This volume brings together in convenient form a rich selection of Japanese prose dating from the ninth to the seventeenth centuries, a period during which the preeminent cultural and aesthetic values were those of the Heian court. It contains 22 works representing all the major indigenous literary forms, either complete or in generous excerpts, and is particularly rich in writing by women and in autobiographical writings.

This anthology contains longer selections than the only other available anthology, which was published in the 1950s, and each selection is preceded by an introduction reflecting the most recent scholarship. With three exceptions, all the translations are by the compilers, and almost all of them are published here for the first time.

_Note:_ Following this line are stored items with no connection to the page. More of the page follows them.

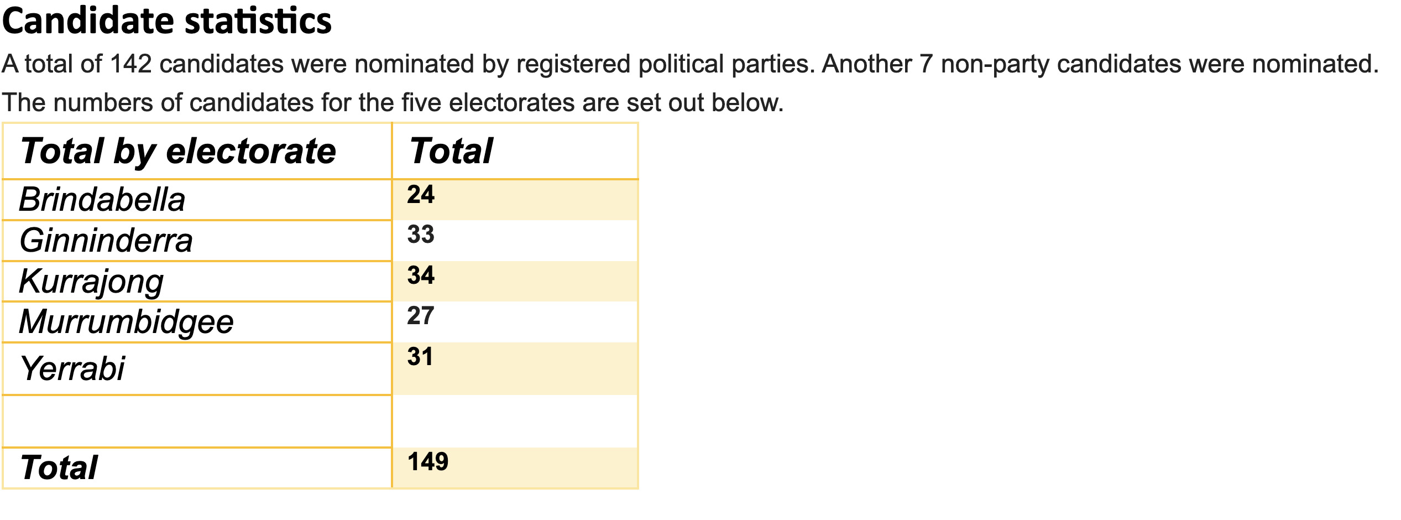
Task: Click the Candidate statistics heading
Action: (x=167, y=22)
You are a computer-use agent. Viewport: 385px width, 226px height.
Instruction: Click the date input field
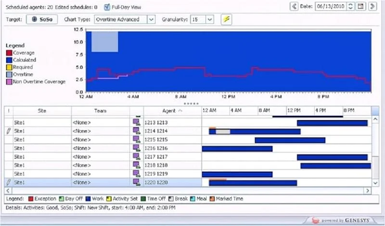[x=331, y=6]
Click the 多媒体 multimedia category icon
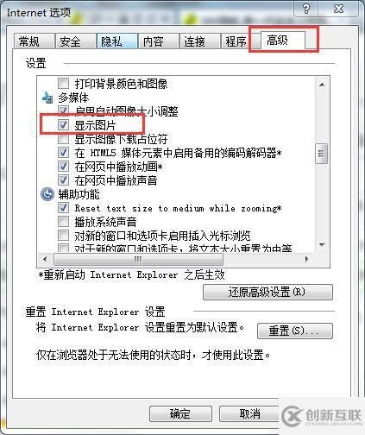 click(47, 98)
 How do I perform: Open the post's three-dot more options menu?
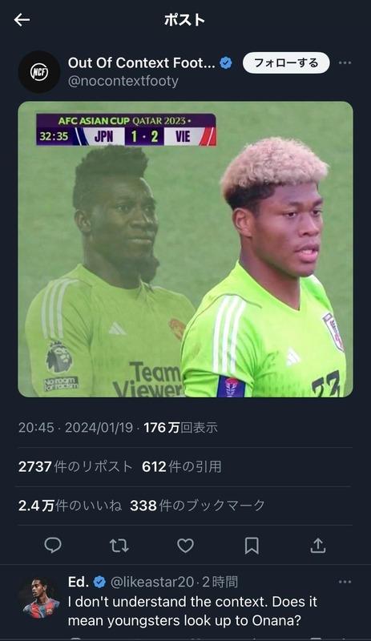345,63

Because of space limitations, the compiler has omitted the two long masterpieces of the age, The Tale of Genji and The Tale of Heike, which deserve to be read in their entirety, and which are available in paperback English translations. The book contains an extensive general introduction, thirteen illustrations, five maps, a glossary, and a selected bibliography of works in English translation.

Customer Reviews

1 rating

beautiful anthology

McCullough's Classical Japanese Prose is an excellent anthology beginning with Tale of the Bamboo Cutter, a folk story from the early 900s, through to two travel accounts by Matsuo Basho from the late 1600s. It covers memoirs, folk tales, journals, a good deal of poetry (embedded in prose pieces), travel accounts, vernacular histories, short stories, and military stories. Many works are here in complete translations, some of the longer ones as excerpts. McCullough's translations are concise yet flowing, her translations of poetry are great, and she writes introductions to all the pieces, as well as a general introduction; and Stephen D. Carter translates some of the work, including Basho and the Essays in Ideleness. There are well known pieces like the two just mentioned alongside quite obscure pieces such as Journal of the Sixteenth-Night Moon, a travel journal by the nun Abutsu (which is great), and a 50-page selection from A Tale of Flowering Fortunes, a vernacular history by Akazome Emon, which is the primary reason I got the anthology (the complete translation by McCullough, running hundreds of pages in two volumes, goes for $200-$500). If you're interested in classical Japanese prose and poetry, or just early prose in general, this is a great place to get a wide range of work. Highly recommended.